三齢になった蚕たちの抜け殻はこれまでのただの膜ではなく、黒い模様が皮に残っていた。食べて糞をし、眠になり脱皮する。その繰り返しで一ヶ月を過ごしていくのか。百均で買ったうちわを手に取った。繭を作るのではなく、絹のうちわを作ろうと買ったのは、章が言ったからだ。五匹だけ三齢になったころから食紅を混ぜた餌を食べさせ、二匹にはマジックで色を塗っている。気門をふさがないように毎日欠かさず塗り始めた。餌という形で与えても排出されてしまうのか、体内に蓄積されるのかが分からなかったため、表面から染めることで色が変わるのかの実験だ。

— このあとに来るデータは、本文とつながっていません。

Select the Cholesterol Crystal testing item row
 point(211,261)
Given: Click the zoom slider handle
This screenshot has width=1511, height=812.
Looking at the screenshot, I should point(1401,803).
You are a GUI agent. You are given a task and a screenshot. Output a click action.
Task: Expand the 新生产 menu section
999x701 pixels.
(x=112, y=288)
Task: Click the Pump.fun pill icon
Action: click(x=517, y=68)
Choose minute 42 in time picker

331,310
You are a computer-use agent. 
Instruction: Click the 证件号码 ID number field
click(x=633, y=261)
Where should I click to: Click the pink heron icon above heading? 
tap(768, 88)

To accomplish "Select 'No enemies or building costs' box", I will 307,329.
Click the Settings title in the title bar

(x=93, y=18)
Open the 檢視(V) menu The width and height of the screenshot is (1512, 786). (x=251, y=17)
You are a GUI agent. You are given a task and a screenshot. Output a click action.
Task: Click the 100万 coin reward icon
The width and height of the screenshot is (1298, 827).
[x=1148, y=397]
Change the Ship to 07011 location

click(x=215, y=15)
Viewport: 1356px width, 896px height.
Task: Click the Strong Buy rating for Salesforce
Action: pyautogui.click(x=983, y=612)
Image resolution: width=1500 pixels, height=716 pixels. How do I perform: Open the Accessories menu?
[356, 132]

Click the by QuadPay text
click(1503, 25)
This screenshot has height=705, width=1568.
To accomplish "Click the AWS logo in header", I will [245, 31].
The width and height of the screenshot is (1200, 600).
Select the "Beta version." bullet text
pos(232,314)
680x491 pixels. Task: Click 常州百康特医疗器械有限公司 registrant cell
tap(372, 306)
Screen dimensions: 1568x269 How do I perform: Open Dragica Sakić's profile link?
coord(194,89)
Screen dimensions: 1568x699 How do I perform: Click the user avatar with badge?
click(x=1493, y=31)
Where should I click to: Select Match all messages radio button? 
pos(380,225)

大人になってまでそんな自由研究もどきをするとは思わなかった。それも章が言ったからだ。白い蚕たちの中、白でも赤でもない不自然な色に染まった蚕の背中を見つめた。色は少しはげてきていた。

 夕方、チャイムが鳴った。反射的に体が震えた。
開けてはいけないと頭のどこかが警報をならした。だがこの黒い瞳で見られることで自分の思いを浄化されるような気がした。鍵を開けた。自分勝手だ。静かな部屋に鍵を開ける音が響く。チェーンが落ちる音が妙に耳に残った。

「ゆかり準備はできた?」

そういって部屋に上がると彼は不思議そうに私を見た。

「どうしたの?俺と住むといったよね」
「いつ」
そんなことを言った覚えはなかった。

「昨日、眠ってしまう前に、頷いてくれただろう」
彼は私の目とあわせるように少しだけ膝を折った。彼の顔はこれまでとは違った。

「ゆかりはどうしたい? もし俺との関係がいやならそういってくれ」

こんな人を試すようなことを言ったりはしなかった。私がそうさせている。それでも今彼をなくすわけにはいかなかった。兄の結婚をひかえ、不安定になる心が現実に繋ぎとめられているのは彼のおかげなのだ。今彼がいなくなれば自分が兄に向かって、由美子に向かって何を言うかわからない。その恐怖に気づけば首を横に振っていた。

「よかった。じゃあ持っていくものを用意しよう」

のそのそと動き出した。
荷物は蚕と桑とバッグ一つだった。荷物の少なさに章は眉をひそめたが何も言わなかった。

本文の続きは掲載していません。